▶ **TO DO**
Exact copy, pictures excluded: print the lines from the one with "Screen dimensions: 868x364" through the final line of the records.

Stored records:
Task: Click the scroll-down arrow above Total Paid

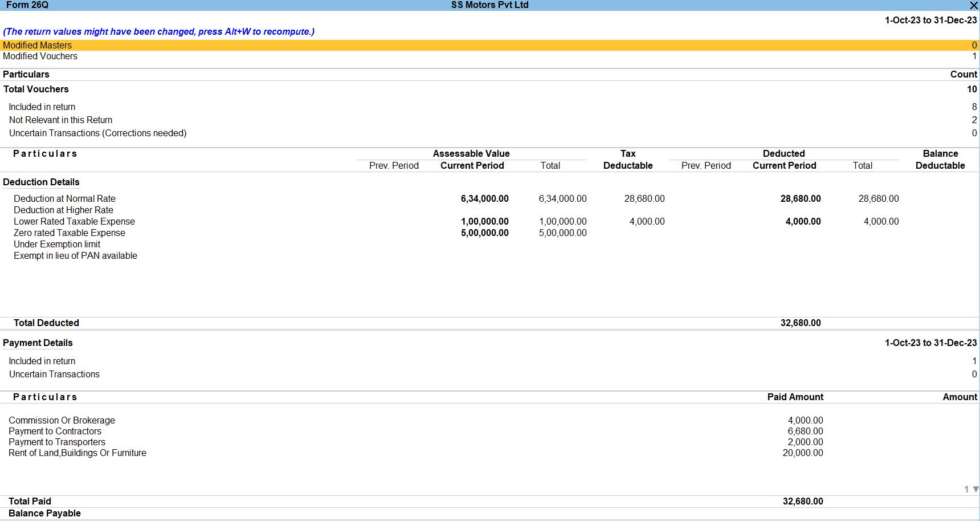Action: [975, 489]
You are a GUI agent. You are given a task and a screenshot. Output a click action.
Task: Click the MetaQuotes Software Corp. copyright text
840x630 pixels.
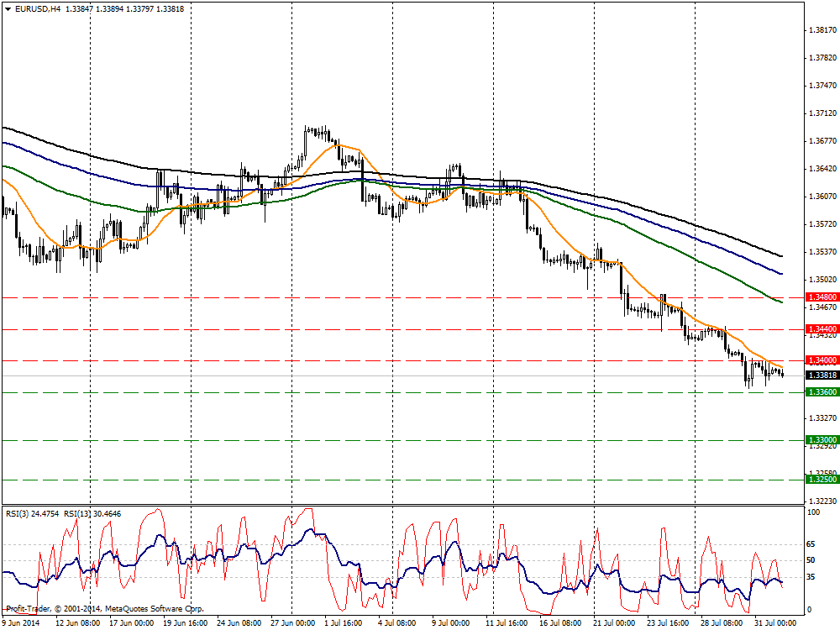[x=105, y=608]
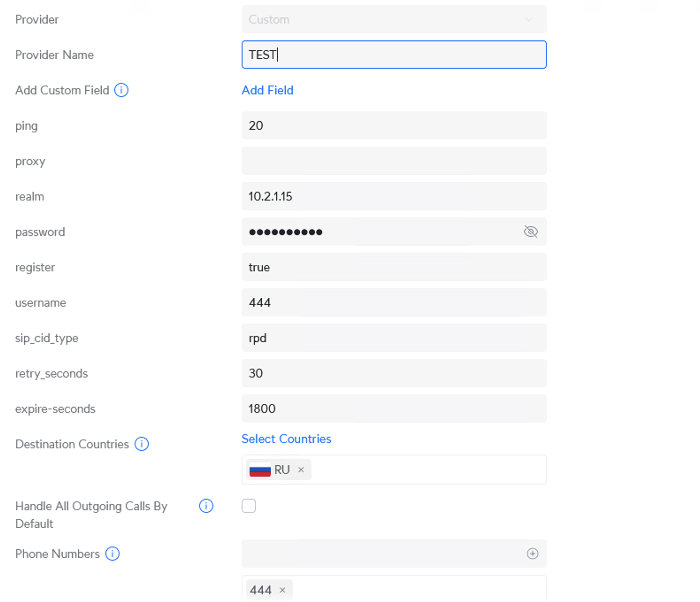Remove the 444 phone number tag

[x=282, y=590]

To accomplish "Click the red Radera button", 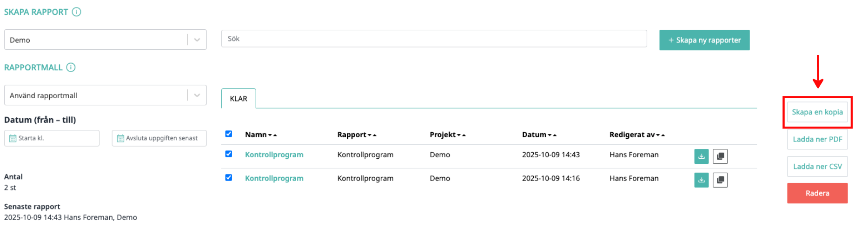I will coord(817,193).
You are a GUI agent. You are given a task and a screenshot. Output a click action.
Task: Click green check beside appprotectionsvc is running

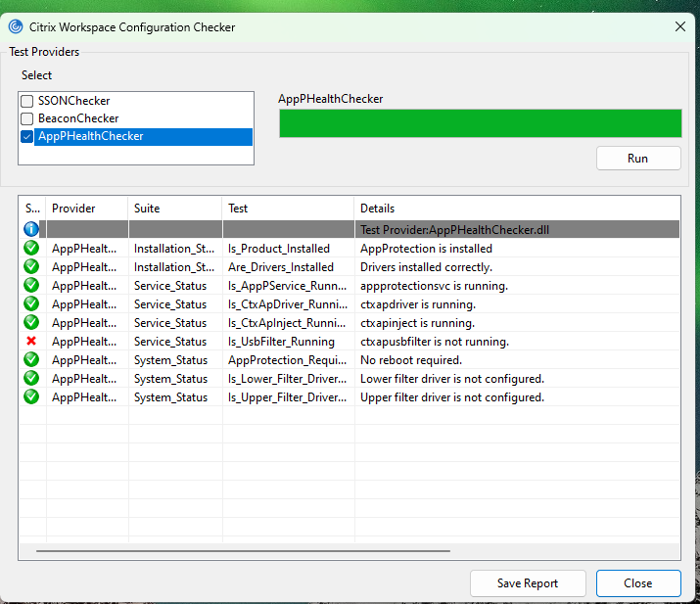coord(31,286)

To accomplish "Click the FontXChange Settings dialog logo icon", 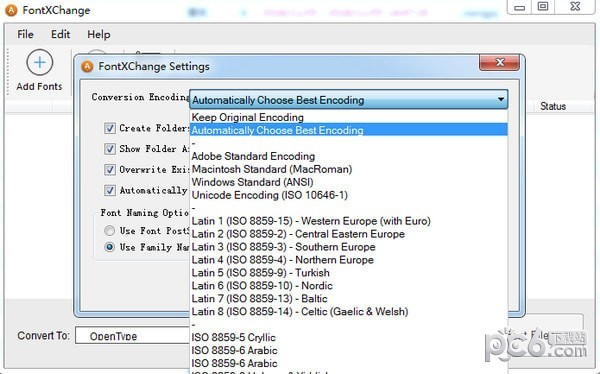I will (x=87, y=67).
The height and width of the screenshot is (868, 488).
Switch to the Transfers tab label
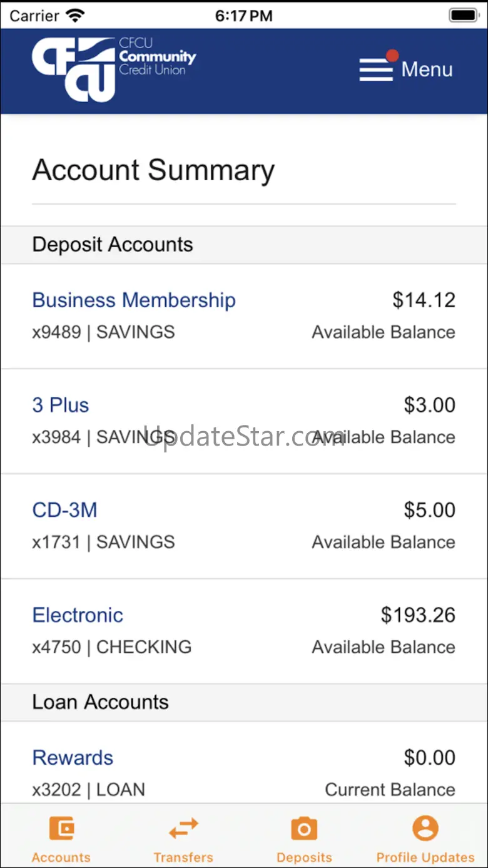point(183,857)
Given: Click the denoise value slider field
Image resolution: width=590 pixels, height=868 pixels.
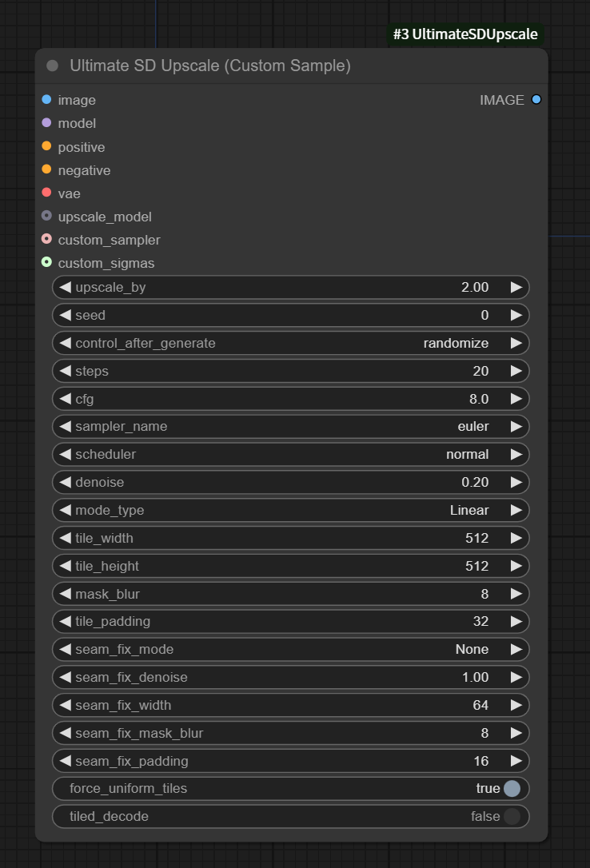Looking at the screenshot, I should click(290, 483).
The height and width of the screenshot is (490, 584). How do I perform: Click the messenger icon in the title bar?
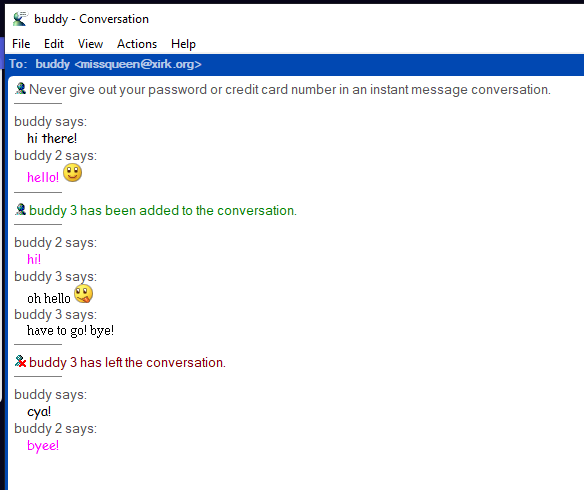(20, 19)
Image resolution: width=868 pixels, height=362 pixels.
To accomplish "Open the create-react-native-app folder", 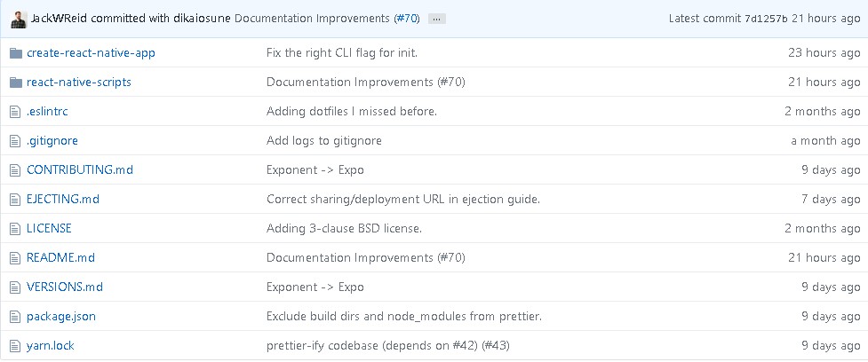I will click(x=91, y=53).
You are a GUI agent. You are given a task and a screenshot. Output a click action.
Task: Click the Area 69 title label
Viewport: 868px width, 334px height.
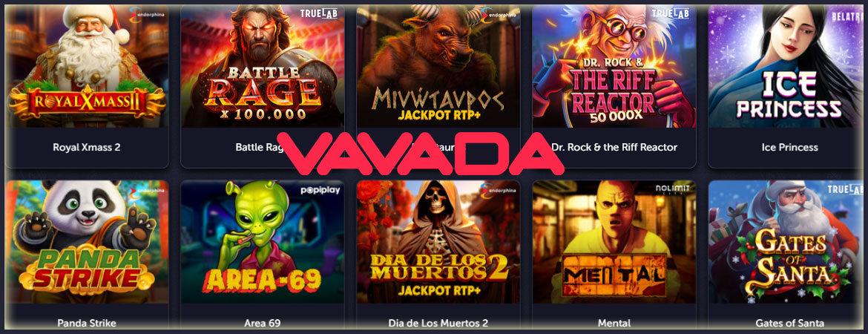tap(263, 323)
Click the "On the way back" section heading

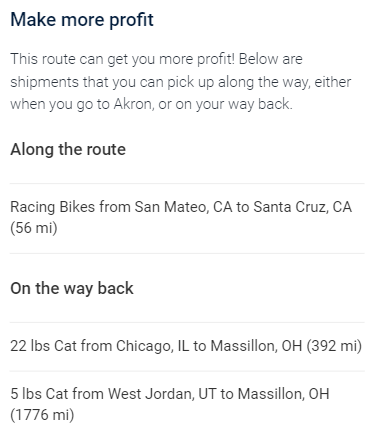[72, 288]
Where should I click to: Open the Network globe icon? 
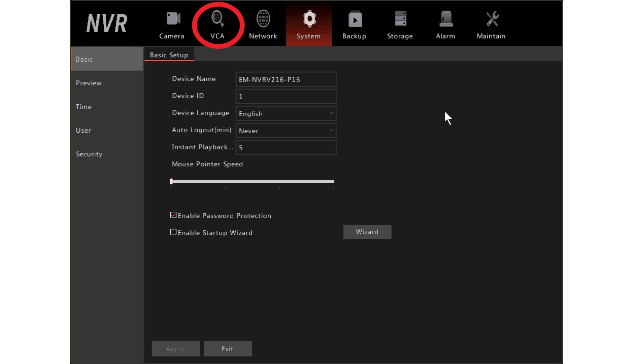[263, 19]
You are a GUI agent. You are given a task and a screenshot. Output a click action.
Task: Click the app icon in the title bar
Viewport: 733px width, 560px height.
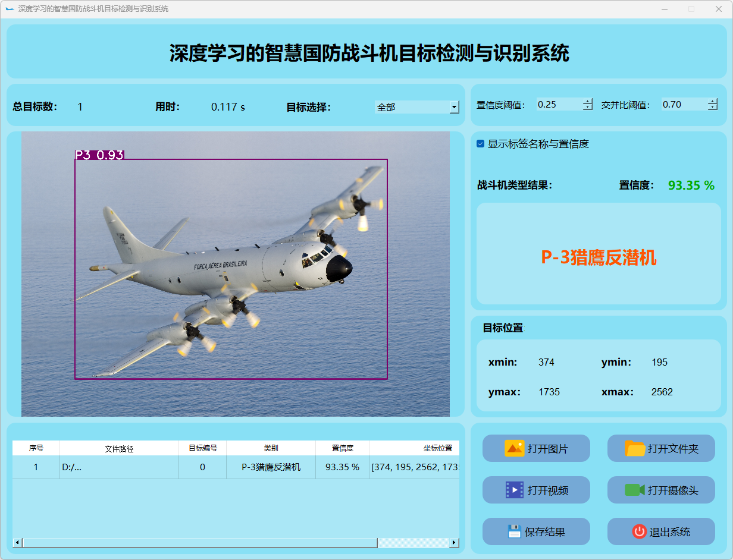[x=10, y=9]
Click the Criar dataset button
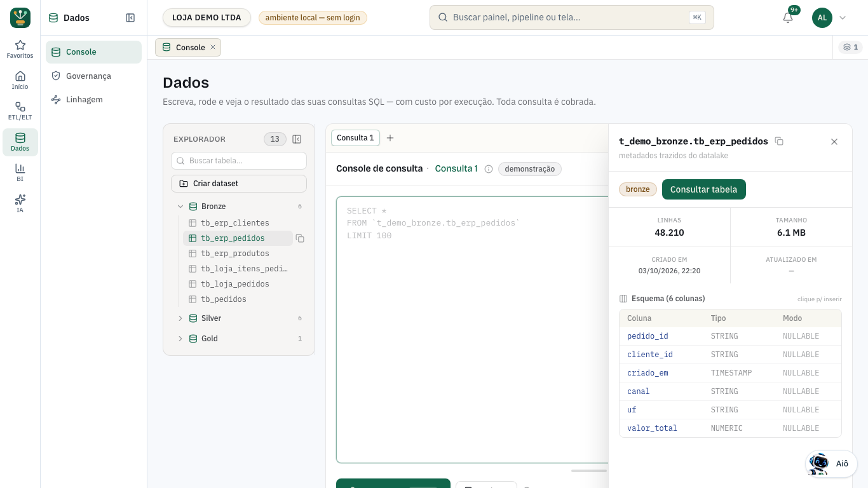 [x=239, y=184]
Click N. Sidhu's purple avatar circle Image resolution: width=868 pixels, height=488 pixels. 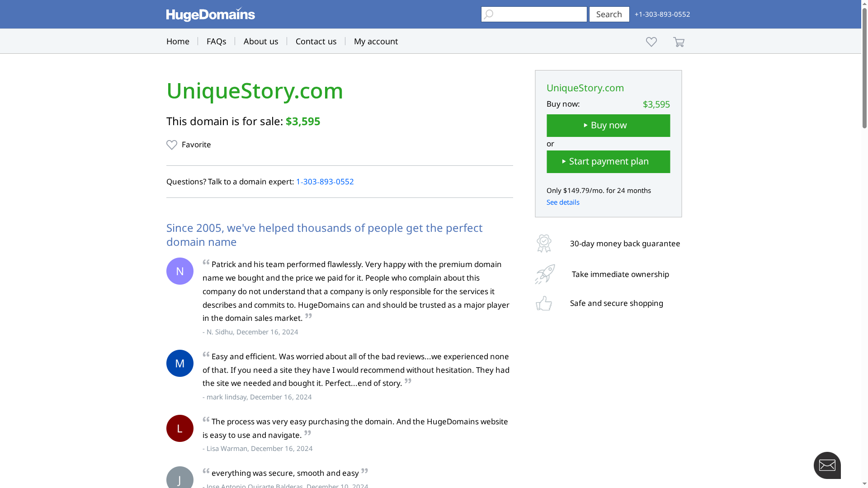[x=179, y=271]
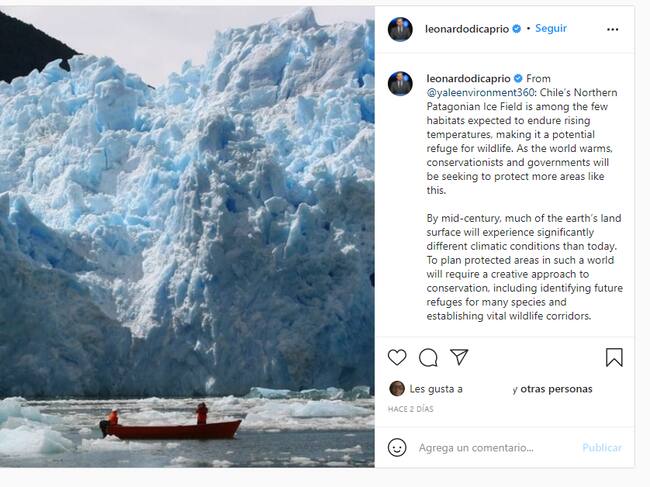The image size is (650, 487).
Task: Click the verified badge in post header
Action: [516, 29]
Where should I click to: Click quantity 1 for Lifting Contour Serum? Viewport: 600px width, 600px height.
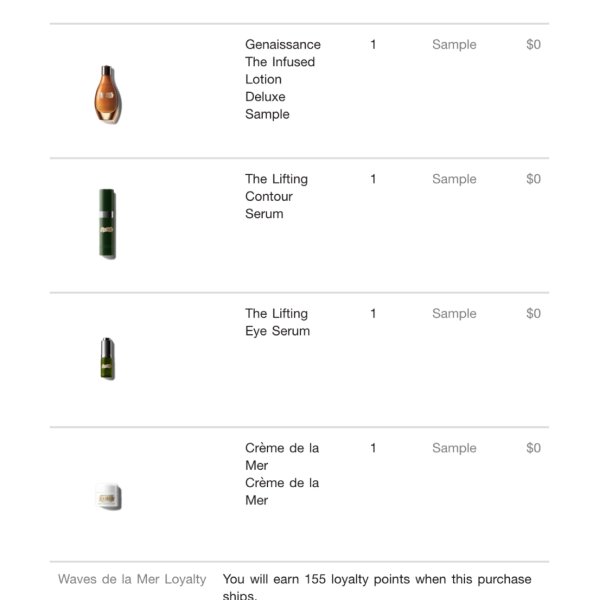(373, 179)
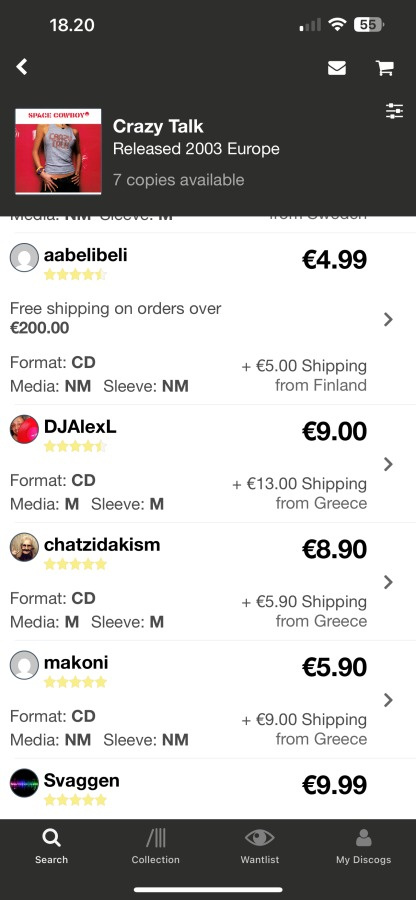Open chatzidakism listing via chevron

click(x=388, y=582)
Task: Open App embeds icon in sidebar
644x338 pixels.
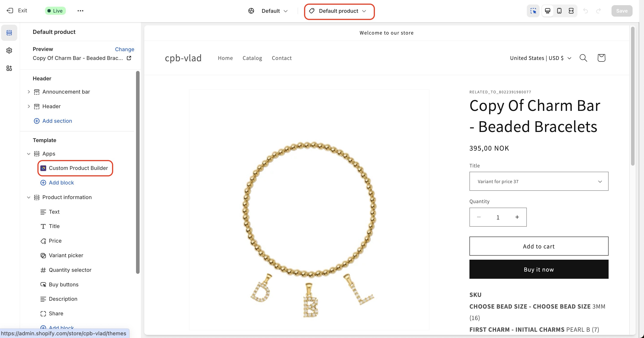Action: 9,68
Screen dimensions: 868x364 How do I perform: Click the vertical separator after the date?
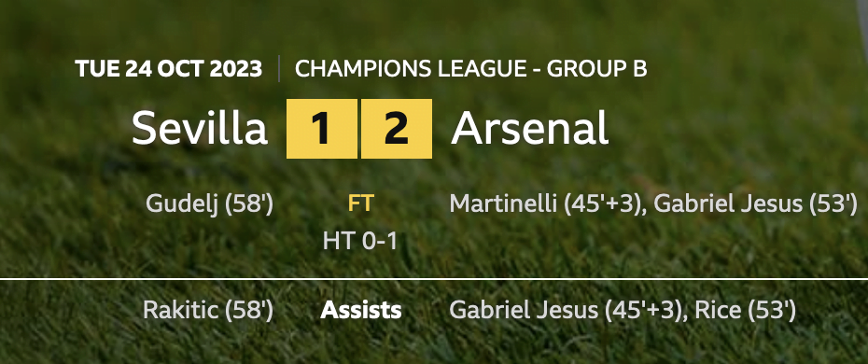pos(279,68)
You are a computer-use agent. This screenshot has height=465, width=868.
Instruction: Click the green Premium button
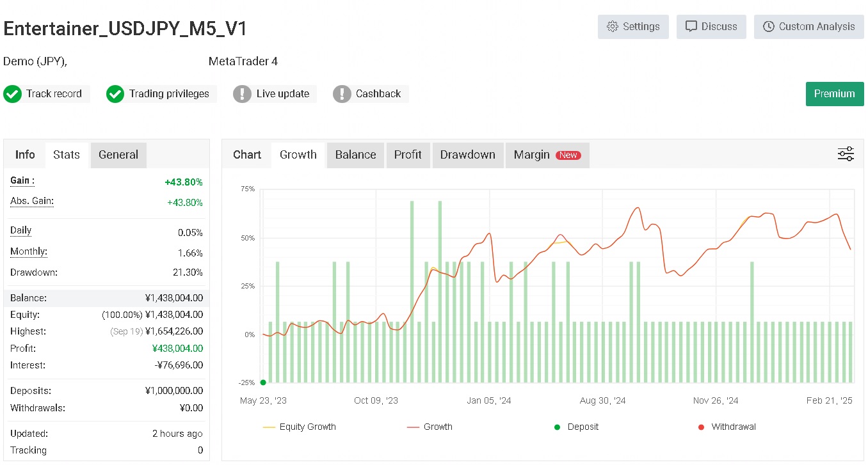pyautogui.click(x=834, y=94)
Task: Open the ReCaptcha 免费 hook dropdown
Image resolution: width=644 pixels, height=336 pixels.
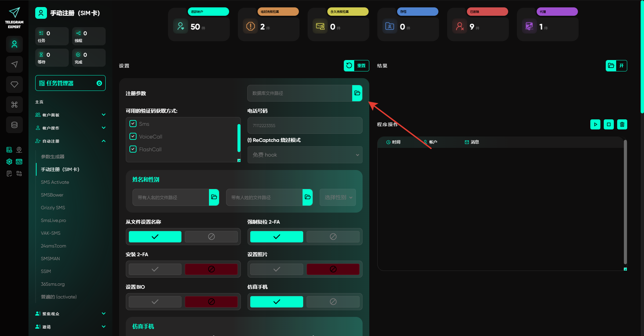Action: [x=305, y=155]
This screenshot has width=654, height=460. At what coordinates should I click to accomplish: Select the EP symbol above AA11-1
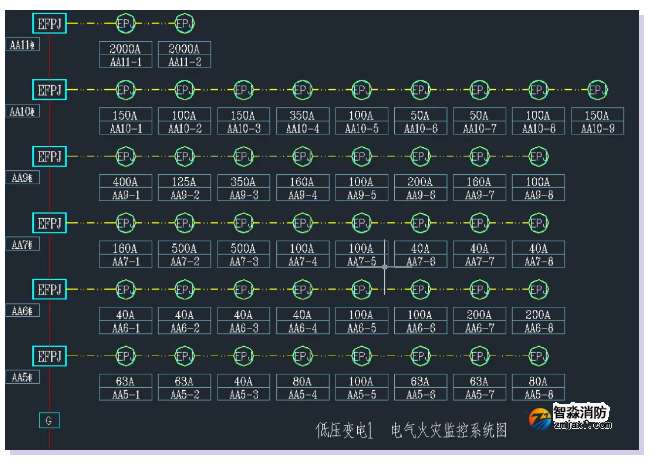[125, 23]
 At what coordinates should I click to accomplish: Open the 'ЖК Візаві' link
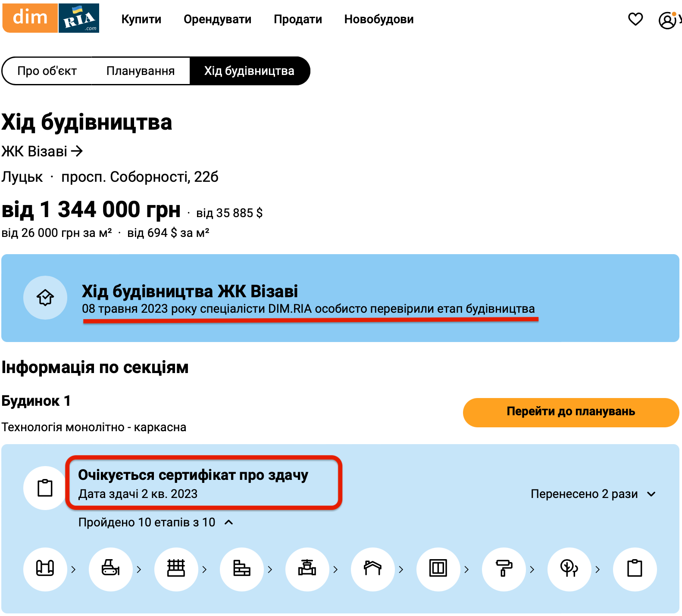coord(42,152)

▶ **SOLUTION FOR THIS TASK**
Screen dimensions: 868x364 How do I perform: Click the vertical separator after the date?
pos(279,68)
You are a computer-use agent. This screenshot has height=465, width=868.
Instruction: Click the green Premium button
pyautogui.click(x=834, y=94)
Task: Open the ReCaptcha 免费 hook dropdown
Image resolution: width=644 pixels, height=336 pixels.
Action: [x=305, y=155]
This screenshot has width=654, height=460. At what coordinates should I click to accomplish: Select the EP symbol above AA11-1
[125, 23]
 At what coordinates should I click to accomplish: Open the 'ЖК Візаві' link
coord(42,152)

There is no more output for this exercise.